▶ **Extract**
A secondary analysis of a randomized trial points to limited benefits on the microbiota.
Fostering healthy microbiota in the gut has been an emerging and significant subject of study within the gastrointestinal specialty. One area that is being studied if taking probiotics would cultivate healthier microbiota.
For the uninitiated, probiotics can include supplements and food products and often include the lactic acid bacteria.1 Gram-positive microbes that have been used for centuries in food production processes and include items such as yogurt, cheese, and pickles.1 Other probiotic sources include kefir, sauerkraut, kimchi, and tempeh, kombucha, and others. Additionally, probiotics can be considered as prophylaxis for antibiotic-associated diarrhea, which in more serious cases, can develop into Clostridioides difficile infection (CDI).
A new study points to the limited effect on children taking probiotics on their microbiota during antibiotic treatment.
Study Specifics and Takeaways
Participants in the study were randomly assigned to either receive a daily placebo or a multispecies probiotic formulation consisting of 8 strains from 5 different genera during antibiotic treatment and for 7 days post-treatment.2
From the original randomized clinical trial, 88 (44 in the probiotic group and 44 in the placebo group were adherent to the study protocol regarding collection of at least 2 stool samples with enough reads between February 2018 and May 31, 2021, the investigators wrote. They collected fecal stool samples at inclusion, the last day of antibiotic use, the last day of the study, and 1 month after treatment. Microbiota analysis of the 4 samples was performed by 16S ribosomal RNA gene sequencing.2
They also report that race and ethnicity data were not collected, and that a limited number of children in each group (13 in the placebo group, and 7 in the probiotic group) had diarrhea, with 10 in the placebo group and 6 in the probiotic group with antibiotic-associated diarrhea (AAD).2
“Alpha diversity did not significantly differ between groups at the first 3 times,” the investigators wrote. “Shannon diversity (mean [SD], 3.56 [0.75] vs 3.09 [1.00]; P = .02) and inverse Simpson diversity (mean [SD], 3.75 [95% CI, 1.66-5.82] vs −1.31 [95% CI, −3.17 to 0.53]; P = 1 × 10−4) indices were higher in the placebo group compared with the probiotic group 1 month after intervention. Beta diversity was not significantly different at any of the times.”2
Additionally, they noted 3 of the 5 supplemented genera were higher during the supplementation, but only had a transient effect as the difference disappeared after 1 month.2
Gut Microbiota as it Relates to C difficile
CDI is another area that is being explored in how it relates to microbiota. Live biotherapeutic products (LBP) are a newer treatment modality for the infection and investigators have been looking at how it affects patient’s microbiota post-treatment. One such therapy is Ferring’s fecal microbiota, notably live-jslm (RBL) LBP. It was the first FDA-approved, single-dose treatment for preventing recurrent C difficile infections (rCDIs) in adults with post standard antibiotic therapy.

▶ **Record set**
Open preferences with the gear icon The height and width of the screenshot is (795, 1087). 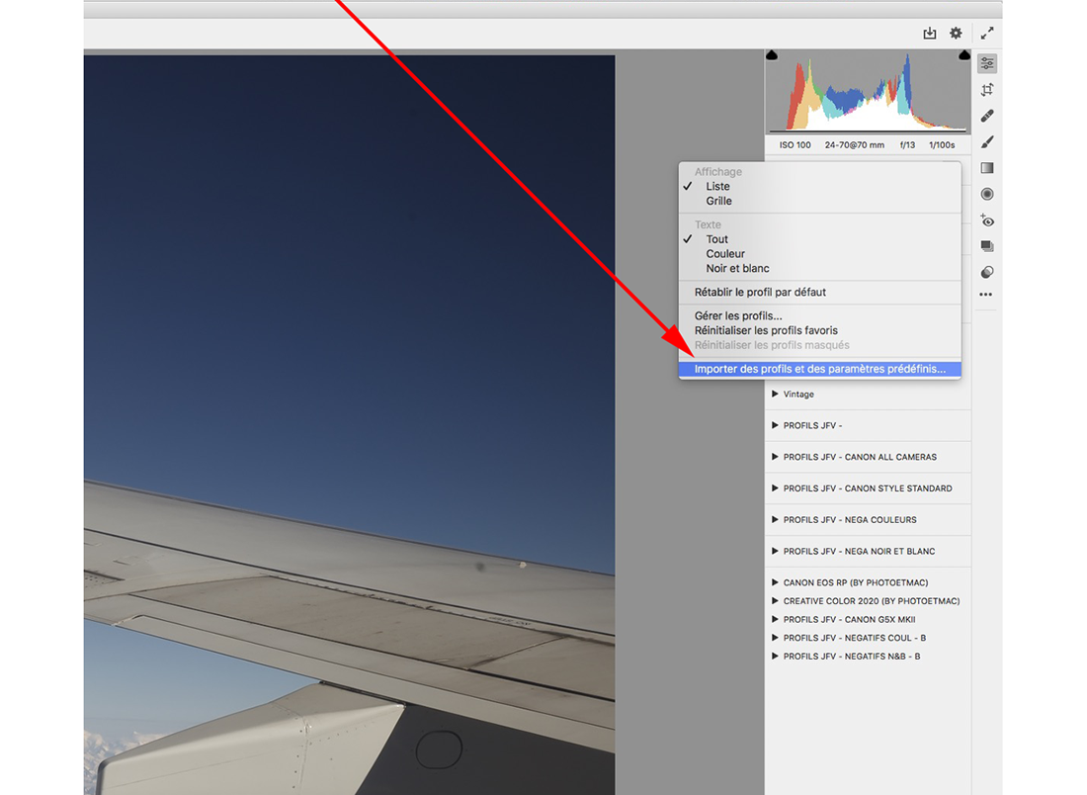pyautogui.click(x=956, y=34)
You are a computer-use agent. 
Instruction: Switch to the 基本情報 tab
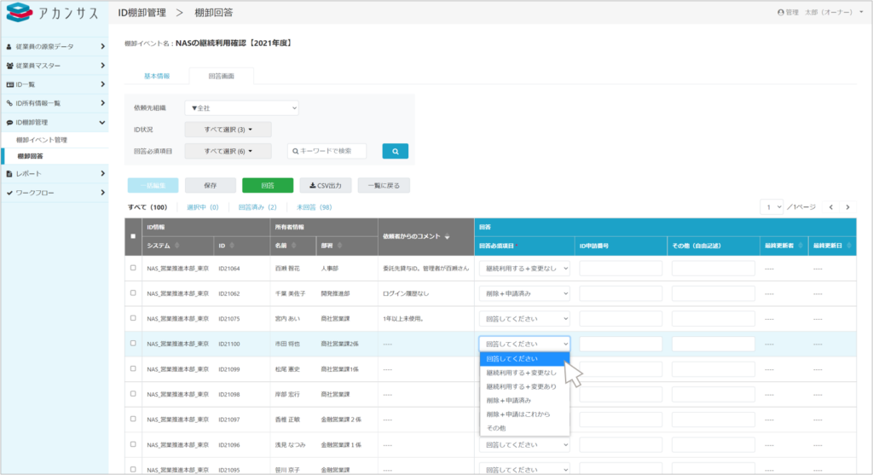click(156, 76)
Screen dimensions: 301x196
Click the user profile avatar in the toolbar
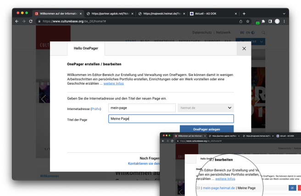(x=277, y=21)
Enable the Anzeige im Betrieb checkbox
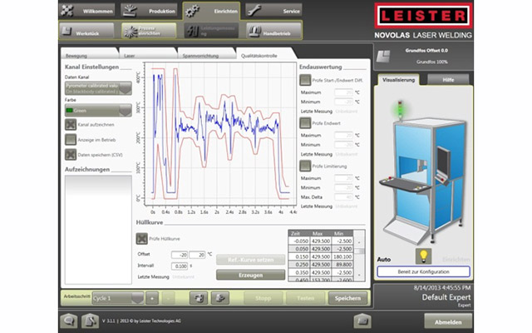 click(71, 139)
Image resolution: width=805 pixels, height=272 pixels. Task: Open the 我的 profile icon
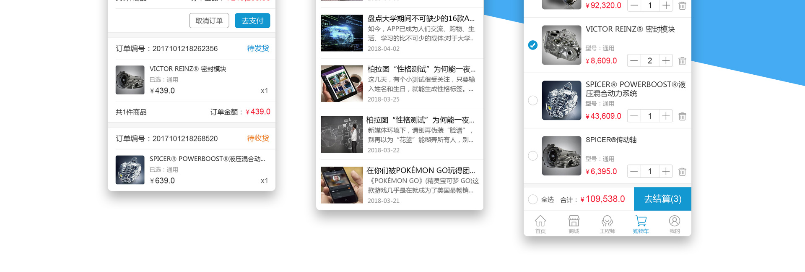pyautogui.click(x=675, y=221)
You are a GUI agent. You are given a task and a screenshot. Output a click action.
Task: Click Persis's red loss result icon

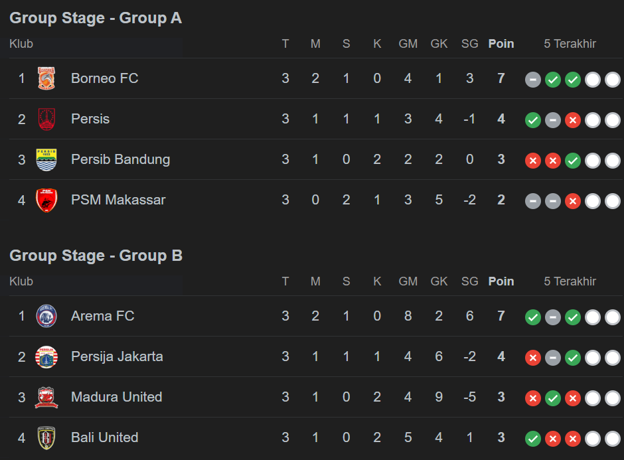573,120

▶ **Brief**
Carry on the article about probiotics and gut microbiota from its final sentence. None of the items above are needed here.

▶ **Answer for the task**
In a recent data released by Ferring, investigators in the PUNCH CD3 trial looked at participants who received RBL and successfully avoided CDI recurrence at the 8-week mark. These patients experienced an improvement in their gut microbiota composition and diversity within just 1 week post administration. A median of 10 species (ranging from 0 to 78) had been transferred from RBL to the participants through clonal engraftment. Stool samples collected from participants at various intervals underwent deep shotgun sequencing, revealing insights into microbiome composition and engraftment dynamics.3
In a recent interview with Contagion, Ken Blount, PhD, vice president of Microbiome Research, Ferring said, “Our approach to engraftment analysis began by comparing the gut microbiome of trial participants post-RBL administration with the species present in the RBL dose they received. If sufficient variant loci shared identical sequences between the participant and the RBL dose, it indicated that the species in the participant originated from or engrafted from the RBL dose. This method, aligned with traditional medical understanding of stem-cell engraftment, aims to precisely elucidate how RBL influences the microbiome. We believe this approach provides a clearer definition of engraftment in the context of microbiota-based therapeutics and establishes a leading method for assessing engraftment in rCDI patients."3
Future Studies
The investigators who performed the analysis in the pediatric population offered some insights on the potential direction of the research and where it could be helpful. “Future studies with adequate baseline samples and homogenous study populations that also focus on the function of the microbiota and the association between the microbiota and clinical outcomes are needed to assess whether observed transient effects on taxonomic composition and effects on diversity have a mechanistic role in protection against antibiotic-induced adverse effects, including AAD,” the investigators wrote.2
This article was initially published by our sister publication, Contagion.
References:
1. Behnsen J, Deriu E, Sassone-Corsi M, Raffatellu M. Probiotics: properties, examples, and specific applications. Cold Spring Harb Perspect Med. 2013;3(3):a010074. Published 2013 Mar 1. doi:10.1101/cshperspect.a010074
2. Dierikx TH, Malinowska AM, Łukasik J, et al. Probiotics and Antibiotic-Induced Microbial Aberrations in Children: A Secondary Analysis of a Randomized Clinical Trial. JAMA Netw Open. 2024;7(7):e2418129. doi:10.1001/jamanetworkopen.2024.18129
3. Abene S. Impact of Live Biotherapeutic Products on Gut Microbiome in Recurrent C difficile Infections.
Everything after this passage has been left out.